SurveyMonkey is a fantastic company doing really exciting things. I’m really glad I had the recent experience of working with the team there. As far as my entrepreneurial journey goes after my time at LinkedIn, I always knew that I wanted to start a new company. However, along the way I had the opportunity to meet some folks at SurveyMonkey and was deeply inspired by their mission to help people make better decisions. It really spoke to my passion area. In addition, they had an amazing caliber of people and presented a great opportunity to deepen my experience with SaaS (software-as-a-service) business so I knew very early that it was the right decision to go work there and I would start a company afterward.

As far as my new startup Notejoy, the story is really similar to Connected in that the idea is inspired by the experiences that I’ve had to date which is in part influenced by my time at SurveyMonkey. We’re focused on building a product that helps teams collaborate in the workplace better, and a lot of the product innovation and inspiration is from reflecting on my own experiences collaborating in teams and thinking about ways to do it better.

Have you any advice for young aspiring entrepreneurs that believe in their ideas and skills?

Focus on learning and be intentional about how you spend your time. Whether you’re working on a startup or thinking about starting one, there are so many things you could do every day to get better as a professional. All the small things from connecting with people, reading articles, attending events, over time they will add up to a lot over time.

Trying to simplify, what is the first and most important thing that a startup has to take in account in order to promote its brand and its product?

The most important thing for every startup to do is to get close to the customer.

When is the last time you talked to someone who is loving your product?

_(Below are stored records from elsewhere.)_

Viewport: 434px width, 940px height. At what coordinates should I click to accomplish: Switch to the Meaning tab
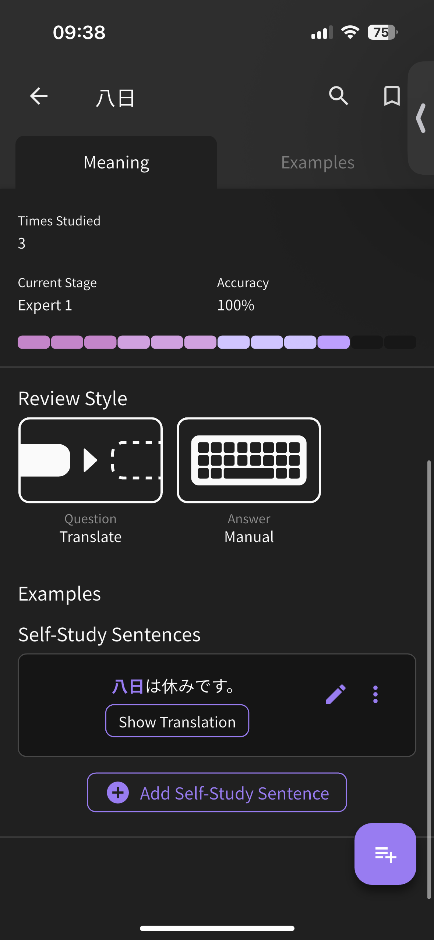116,163
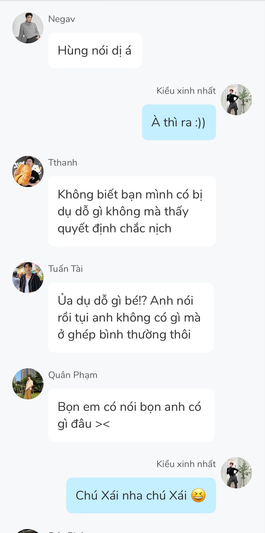Tap the 'Chú Xái nha chú Xái' bubble

pyautogui.click(x=141, y=496)
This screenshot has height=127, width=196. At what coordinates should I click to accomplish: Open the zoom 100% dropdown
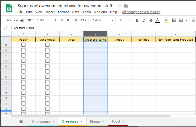pyautogui.click(x=42, y=20)
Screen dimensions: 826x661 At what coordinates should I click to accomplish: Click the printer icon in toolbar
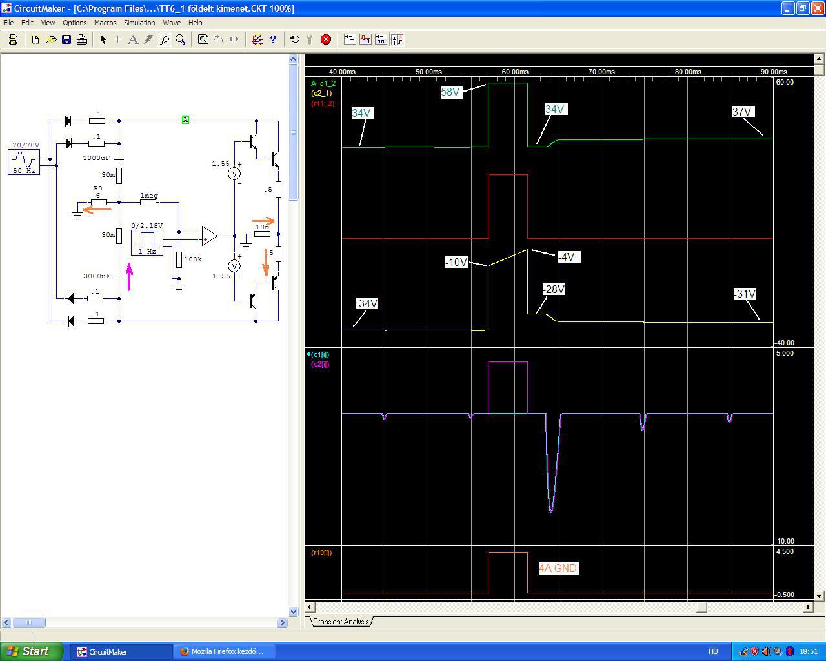pos(82,39)
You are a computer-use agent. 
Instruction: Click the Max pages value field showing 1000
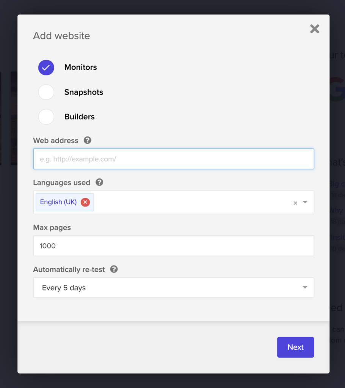tap(174, 246)
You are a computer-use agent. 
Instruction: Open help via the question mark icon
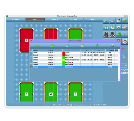pos(118,21)
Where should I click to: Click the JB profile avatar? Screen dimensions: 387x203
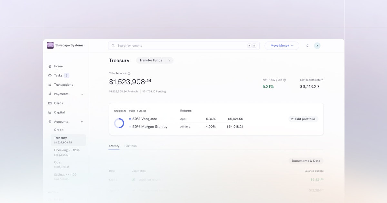pos(317,45)
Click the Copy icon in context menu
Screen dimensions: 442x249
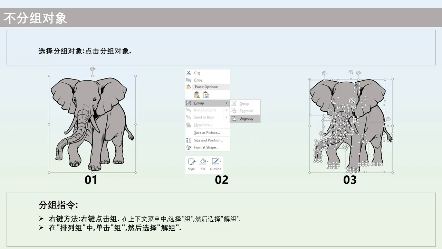click(189, 80)
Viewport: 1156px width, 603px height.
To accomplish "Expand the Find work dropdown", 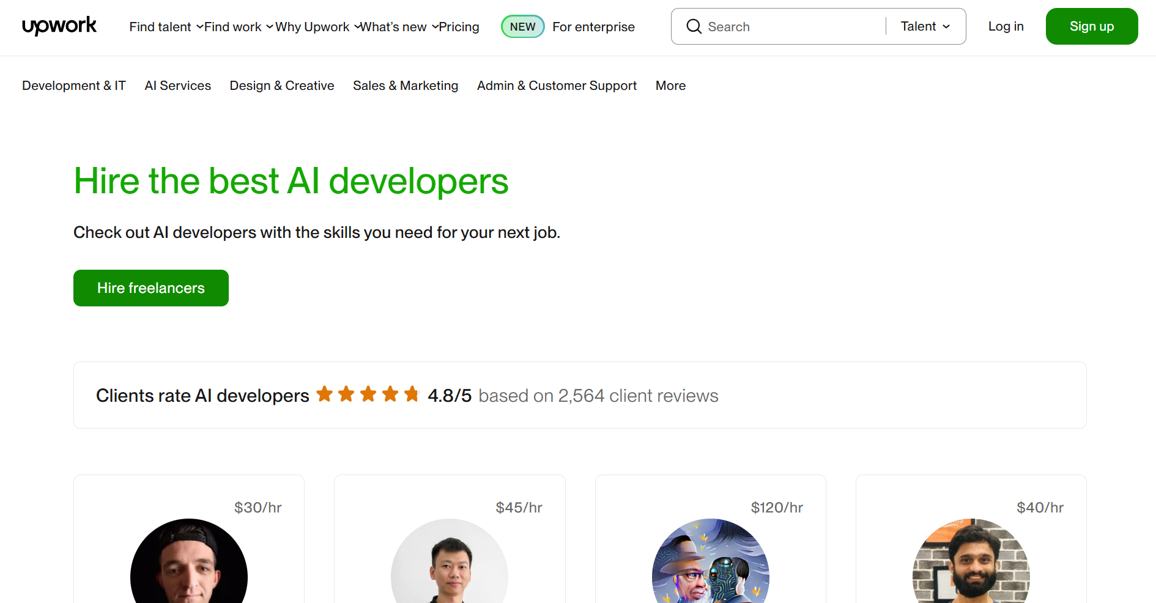I will 237,27.
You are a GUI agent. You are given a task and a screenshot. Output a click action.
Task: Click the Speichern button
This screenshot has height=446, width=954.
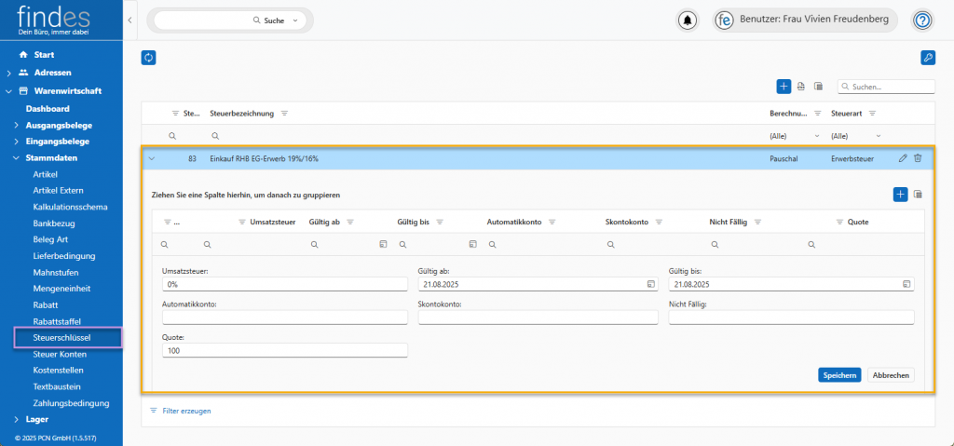pos(838,374)
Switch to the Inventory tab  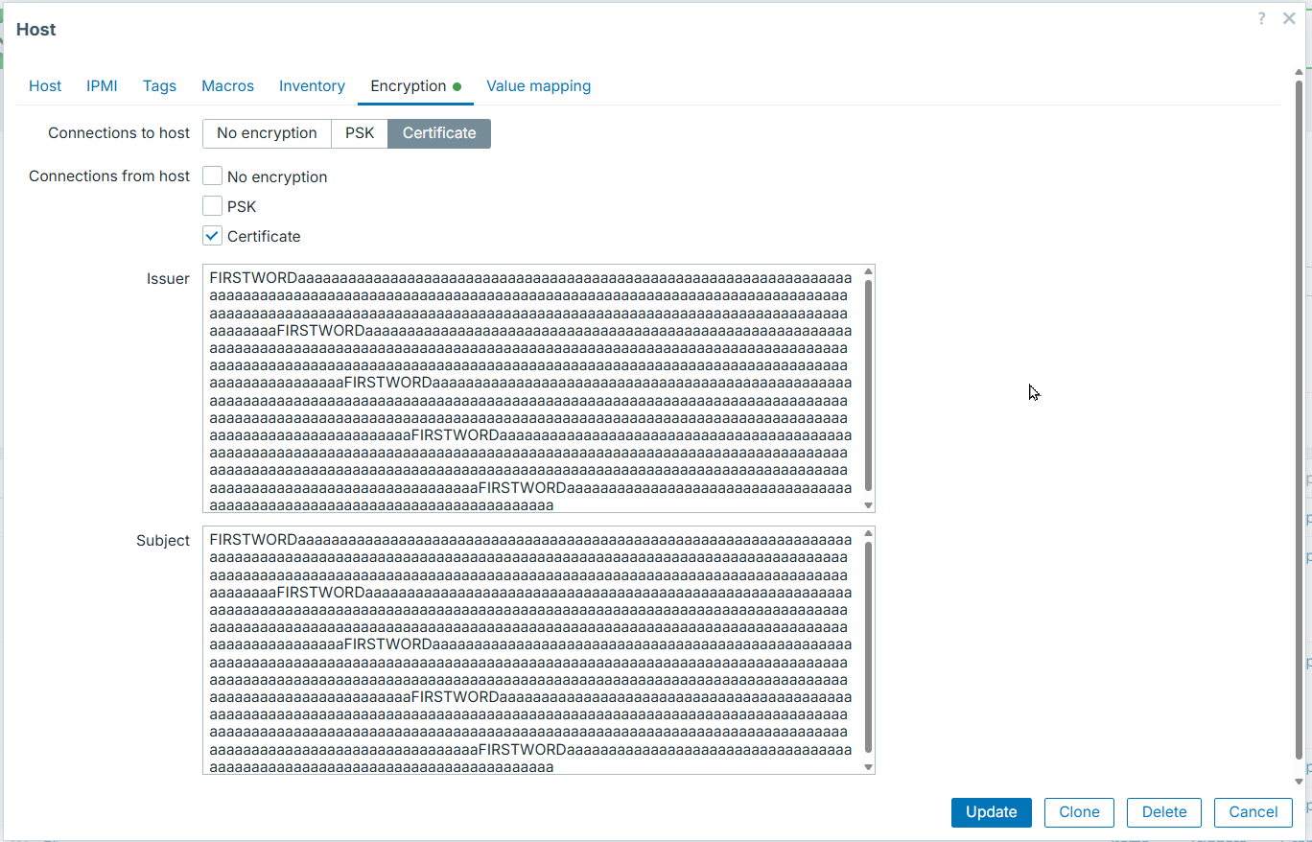click(312, 86)
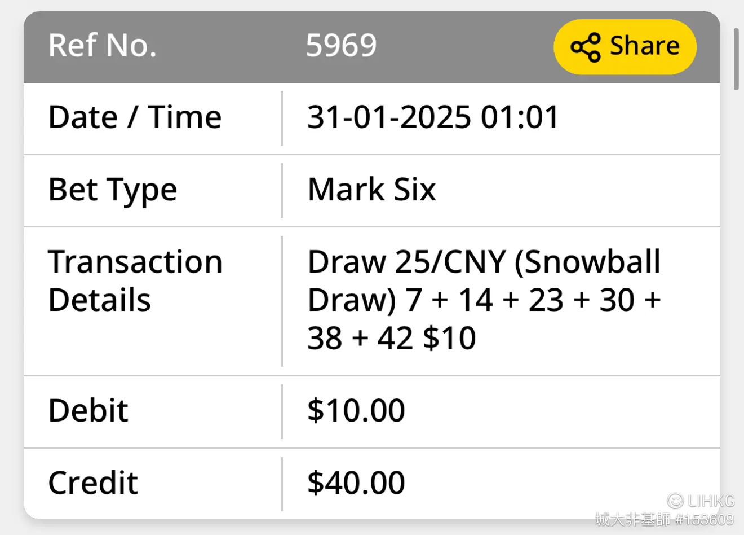The image size is (744, 535).
Task: Click the Ref No. header label
Action: point(103,46)
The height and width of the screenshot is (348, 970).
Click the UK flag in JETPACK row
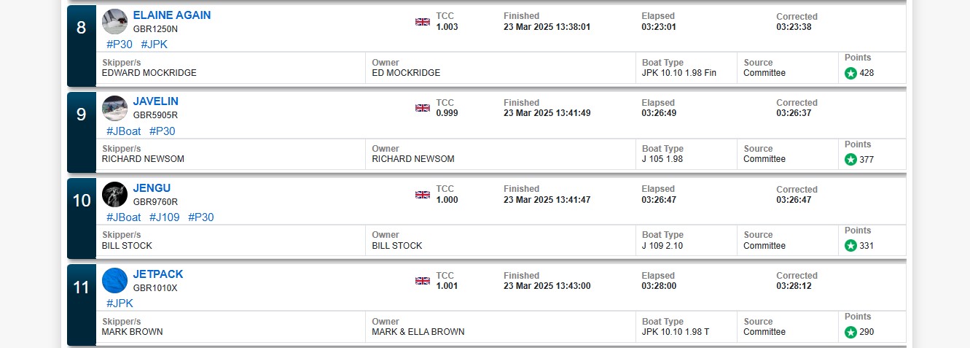(x=423, y=281)
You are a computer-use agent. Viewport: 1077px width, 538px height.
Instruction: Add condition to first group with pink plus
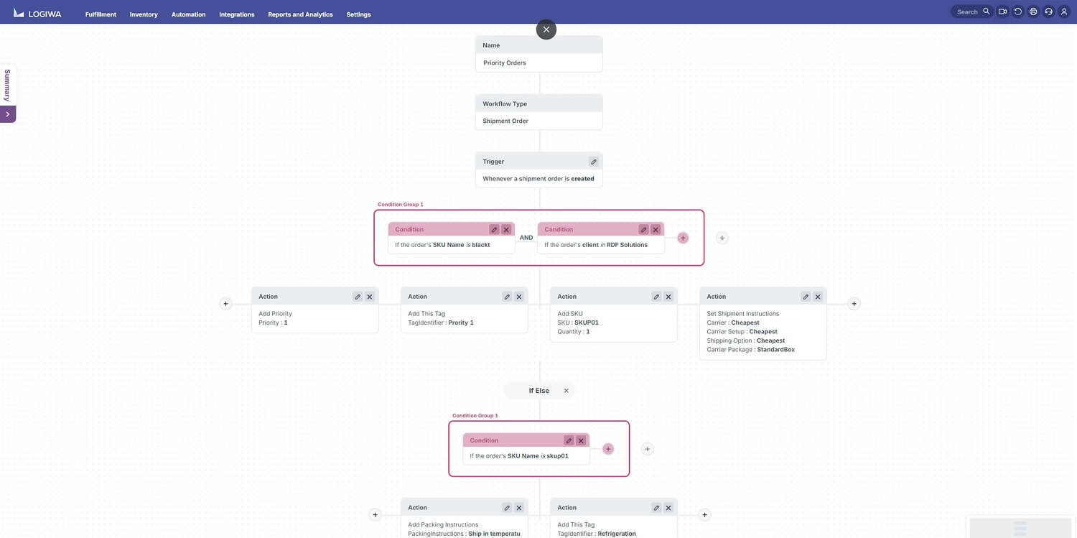[x=683, y=238]
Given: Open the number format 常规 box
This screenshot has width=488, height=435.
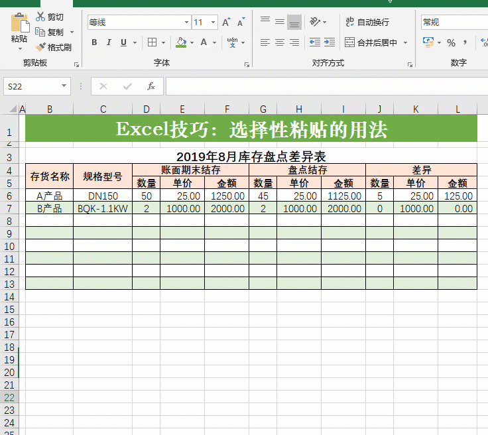Looking at the screenshot, I should 454,23.
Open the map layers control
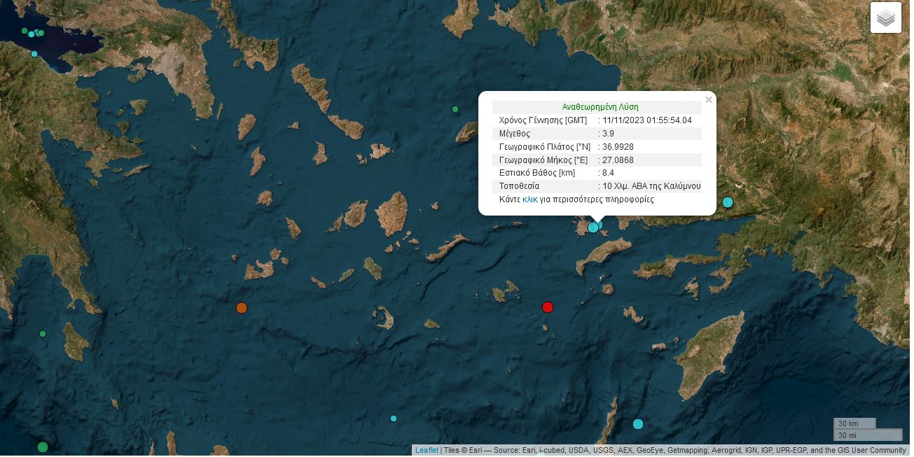Viewport: 914px width, 457px height. [885, 18]
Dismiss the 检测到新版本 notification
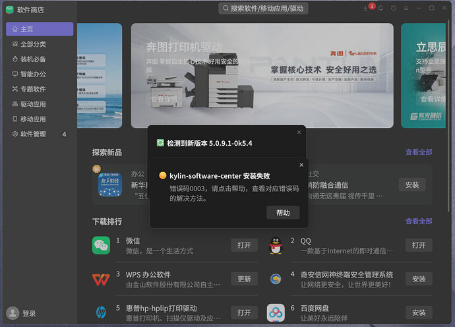 pos(299,133)
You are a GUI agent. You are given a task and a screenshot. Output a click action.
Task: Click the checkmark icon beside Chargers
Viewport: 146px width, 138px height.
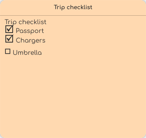click(x=9, y=39)
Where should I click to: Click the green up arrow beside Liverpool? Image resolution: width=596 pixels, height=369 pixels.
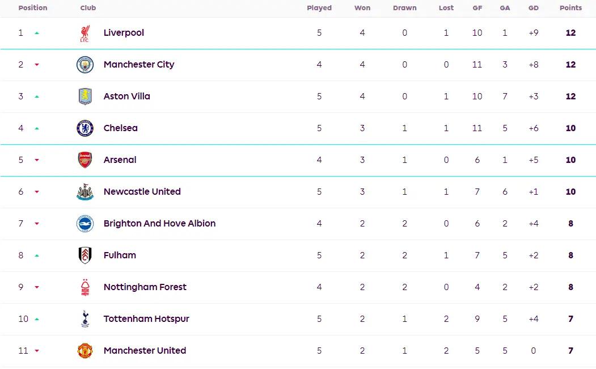[37, 33]
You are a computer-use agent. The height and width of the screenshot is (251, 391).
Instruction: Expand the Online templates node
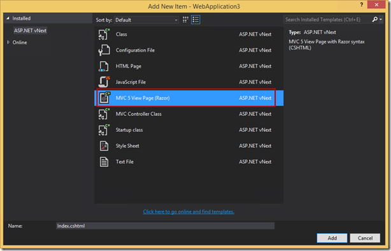coord(8,42)
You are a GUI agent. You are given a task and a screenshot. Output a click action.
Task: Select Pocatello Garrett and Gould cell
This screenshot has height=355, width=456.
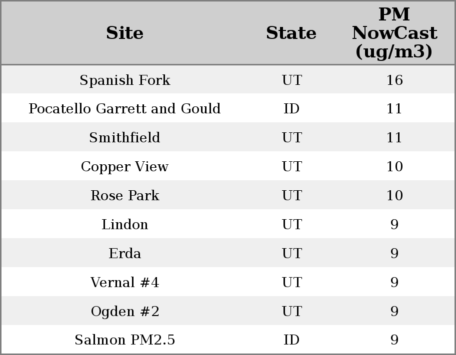(125, 109)
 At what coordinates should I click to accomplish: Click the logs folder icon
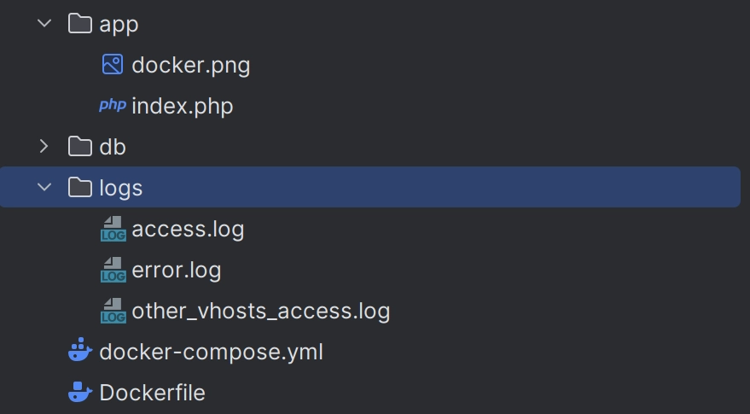coord(80,188)
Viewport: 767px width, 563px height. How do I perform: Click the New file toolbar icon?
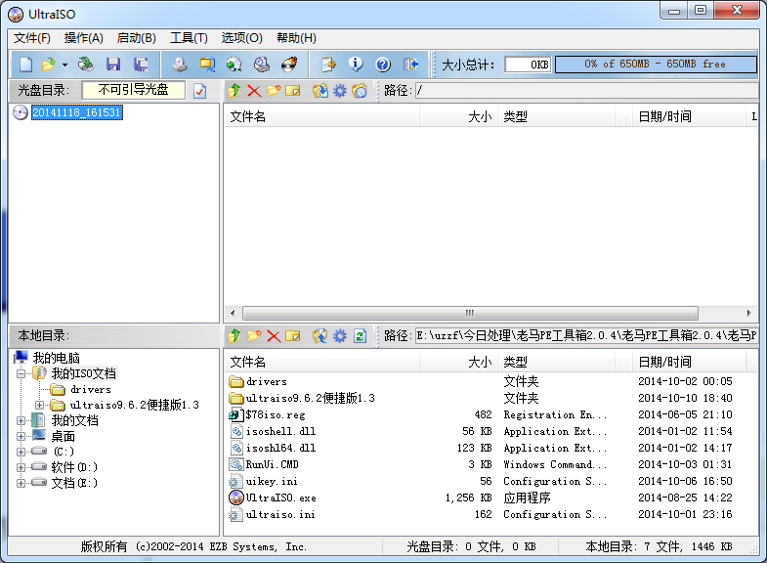[26, 65]
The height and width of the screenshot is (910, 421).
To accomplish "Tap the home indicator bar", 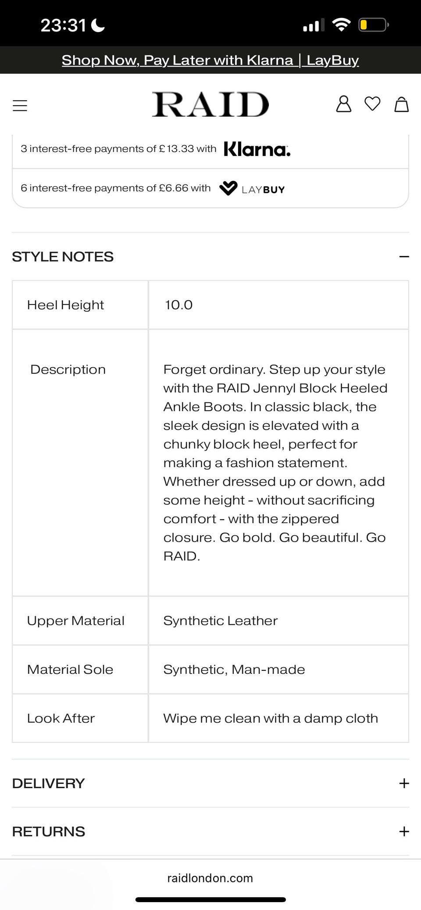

If you can build a really strong connection with your customer base, naturally you will develop a strong understanding of what tools they use, what topics they care about, and where they spend their time. All of your marketing promotion and branding efforts should be focused on serving their needs.

To make it a little more concrete with an example, when I led marketing at a startup called Mochi Media, we were building a product that helped Flash game developers track and monetize their games. I spent a lot of time getting to know them through blogs, forums and 1:1 conversations. It became clear from these conversations that these independent developers didn’t have the budget to attend the big game conferences, didn’t read a lot of the more traditional news outlets, and weren’t a great fit for ads. Instead, the best way to reach them was community building: contests, forums, and eventually a conference geared to just them. It wouldn’t have been the obvious way to reach them without customer understanding. With efforts like these, Mochi Media grew to a point where it was the #1 online games property worldwide according to comScore before it was acquired.

I’ve read some of your latest articles: as well as giving great advice on the management of the work from a strictly technical point of view it seems to me that there is always a strong link to the ​more general ​networking idea. I think it’s natural for a professional that works in your field, but I think that it shows also your inclination to human relationships and listening. Blast is an event absolutely based on networking: how important is this aspect in the business world?

Networking is so important in both the business and personal world. It’s not a transaction or about getting immediate help on something you’re working on, but far more about a long-term investment in people. It’s about building relationships and connecting with people to discuss ideas or simply enjoy time with each other. Blast is an exciting project because it’s bringing together not just content but a lot of smart people!

What about your future goals?

I’m currently focused on my new startup Notejoy. We are just getting started on a private beta, with the goal of getting some teams on it for feedback on what’s working and what’s not. The immediate future goal is to launch it to the public sometime this year and continue to learn from these experiences and the community every day.